VIDA-NYU / reproserver

A web application reproducing ReproZip packages in the cloud.
https://server.reprozip.org/
BSD 3-Clause "New" or "Revised" License
10 stars 8 forks source link

Support for more data repositories - with a shared library? #48

Open remram44 opened 3 years ago

remram44 commented 3 years ago

Originally opened 2019-12-20 07:11 EST by @nuest

In the ReproServer-preprint you mention you want to support more data repositories. :100: !

Looking at [reproserver's code to download data from Zenodo]() and the one that repo2docker uses in its "contentprovider", I see a lot of similarities!

suppdata is a "DOI to data" package for R, which so far focused on supplemental data for papers' DOIs, but I'd like to extend it towards data repositories.

A background discussion is also here: https://github.com/ropenscilabs/doidata/issues/1

What do you think about a generic "data download from DOI" package in Python that both ReproServer and repo2docker could use?

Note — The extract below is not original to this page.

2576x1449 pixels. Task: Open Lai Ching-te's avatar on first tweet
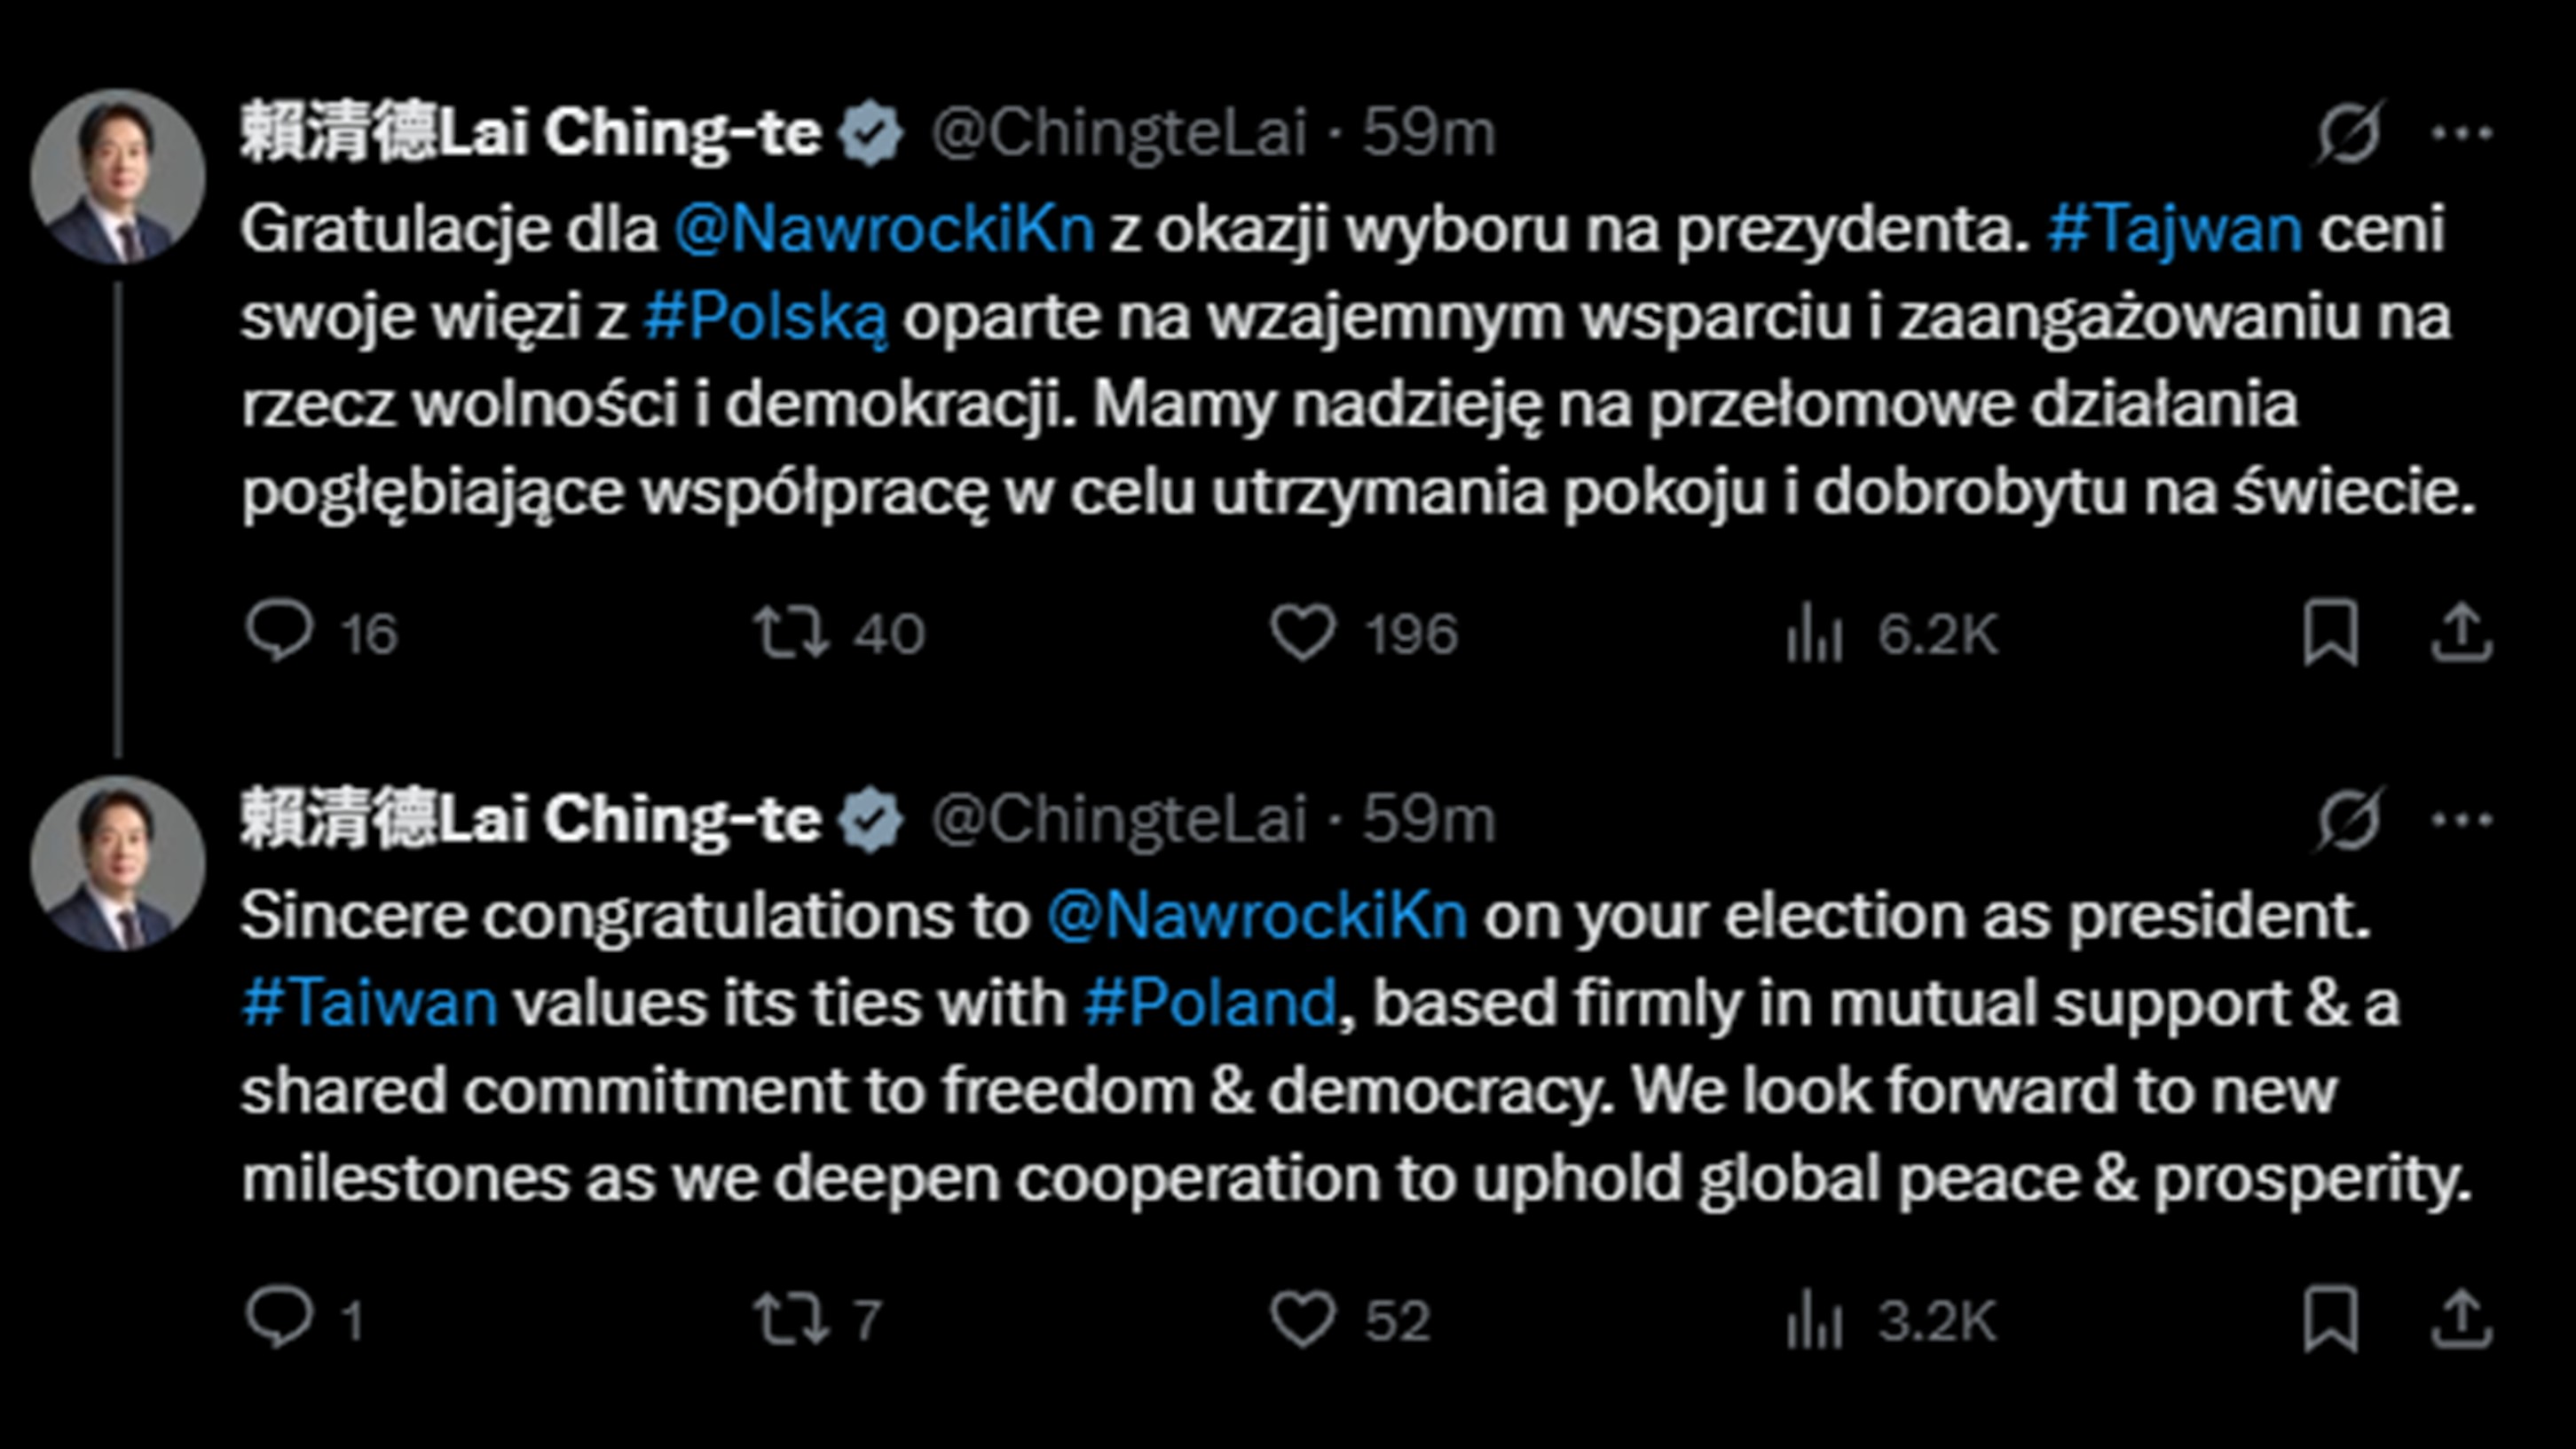(x=118, y=177)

remram44 commented 3 years ago

Originally posted by @remram44

I'm in favor, though we might want to support more than DOIs?


Originally posted by @nuest

Do you mean other handles?

git URLs (git://) and Git{Hub/Lab} URLs of course.

Maybe also files from Git LFS?

repo2docker also has an open issue for plain URLs (zip files).

--

Thanks for the interest. We could sketch this out a bit further and then reach out to the r2d folks if this is feasible for them. It simply feels like something that should be done once, and right, and put on PyPI for everyone to use.